**PROBLEM TO WORK ON:** Restate, word for word and with no pictures, the stretch of lines in the data below that begins at the line with "The height and" and ends at the line with "You are a computer-use", inclusive.

Saved entries:
────

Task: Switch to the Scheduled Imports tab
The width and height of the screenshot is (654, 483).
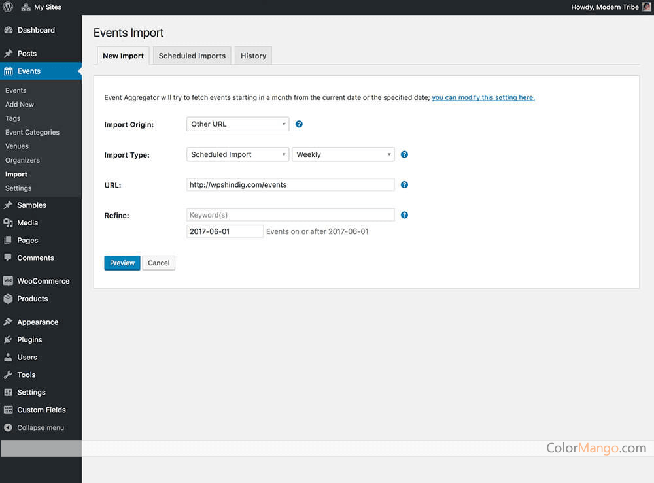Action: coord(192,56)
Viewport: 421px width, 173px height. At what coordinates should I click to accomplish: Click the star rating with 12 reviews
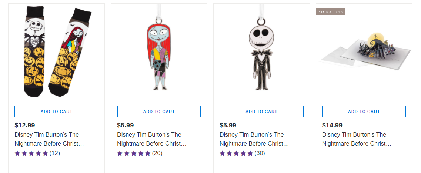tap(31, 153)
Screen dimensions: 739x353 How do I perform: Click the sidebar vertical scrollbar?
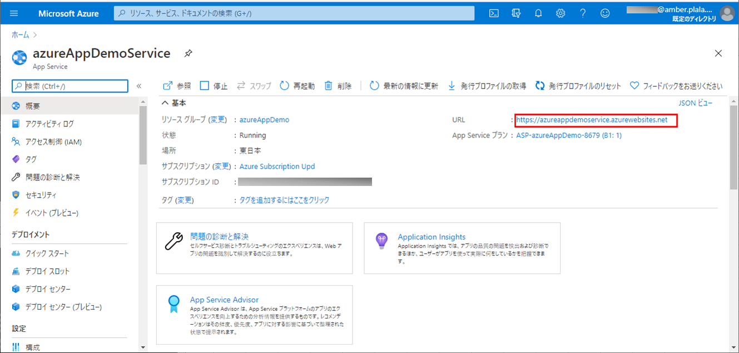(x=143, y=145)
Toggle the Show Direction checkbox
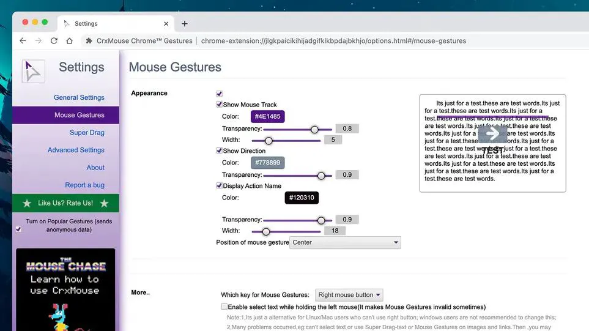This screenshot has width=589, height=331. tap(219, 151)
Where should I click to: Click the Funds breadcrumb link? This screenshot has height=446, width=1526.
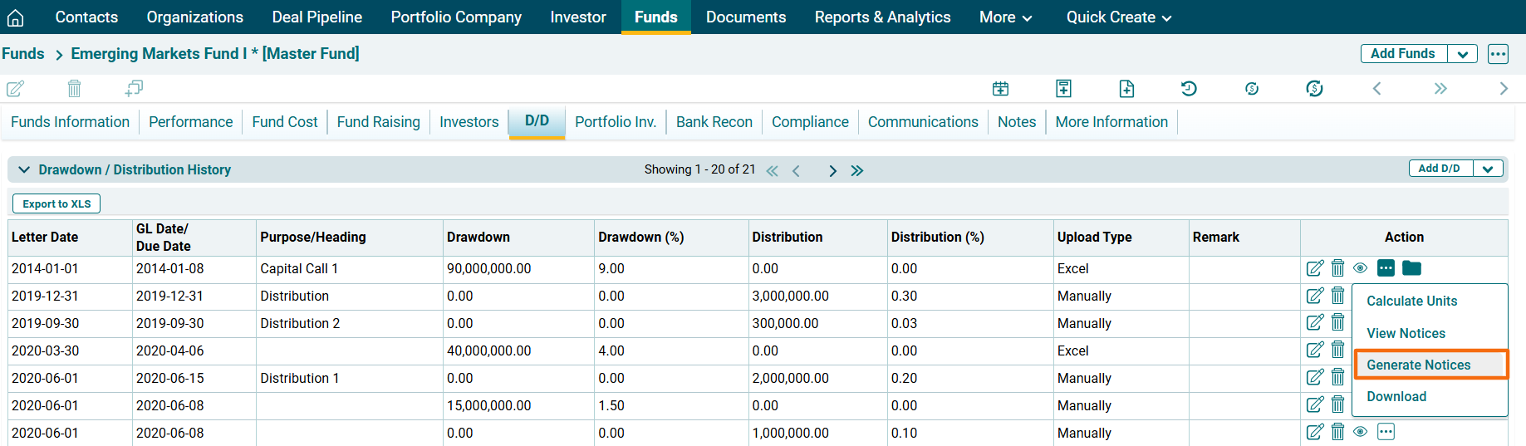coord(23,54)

────

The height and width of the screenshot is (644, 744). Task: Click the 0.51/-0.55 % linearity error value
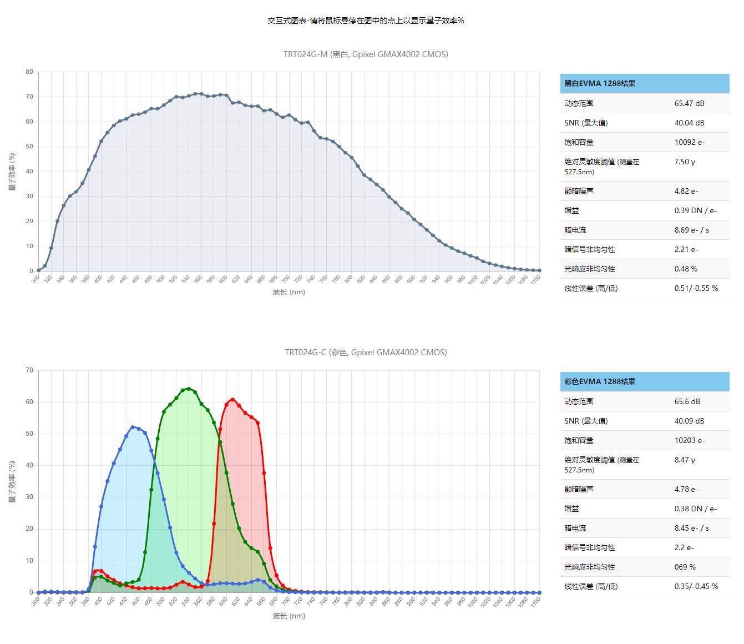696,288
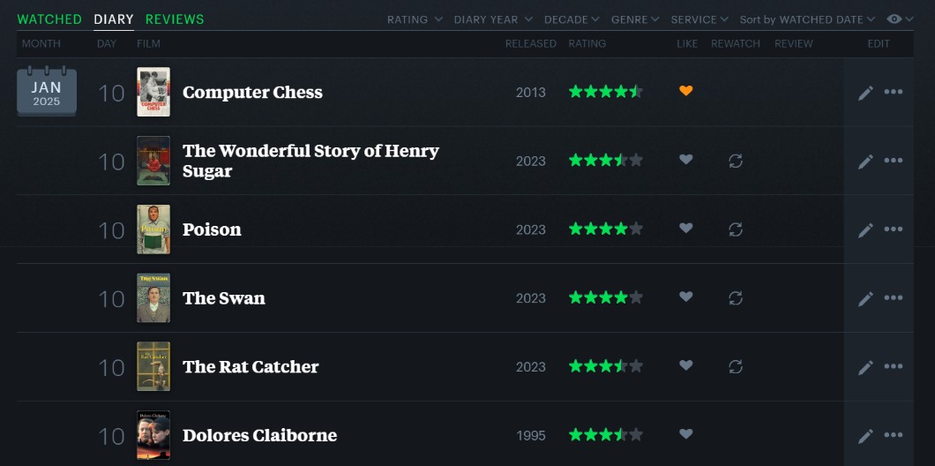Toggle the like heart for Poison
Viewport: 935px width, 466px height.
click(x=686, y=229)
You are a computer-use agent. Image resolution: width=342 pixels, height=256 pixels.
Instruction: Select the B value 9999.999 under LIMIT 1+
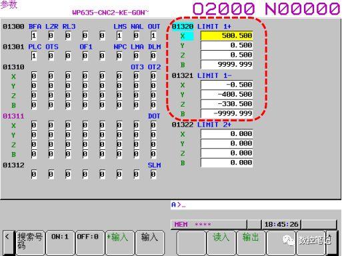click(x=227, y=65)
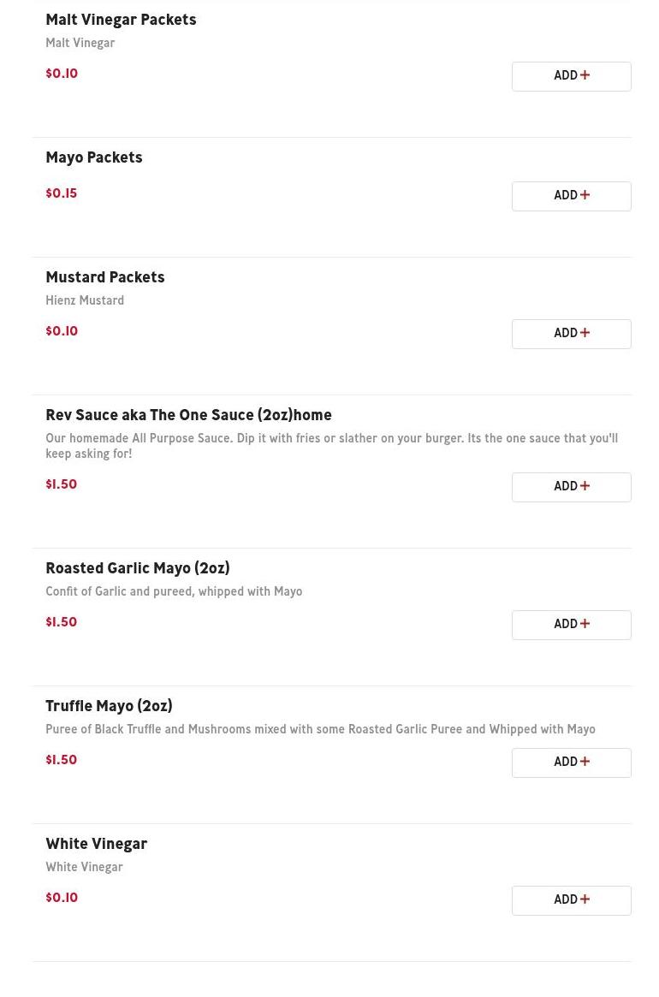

────

**ANSWER BOX:**
The height and width of the screenshot is (644, 744). Task: Click the 0.51/-0.55 % linearity error value
696,288
Toggle the like heart for Poison
Viewport: 935px width, 466px height.
click(x=686, y=229)
You are a computer-use agent. Image resolution: width=342 pixels, height=256 pixels.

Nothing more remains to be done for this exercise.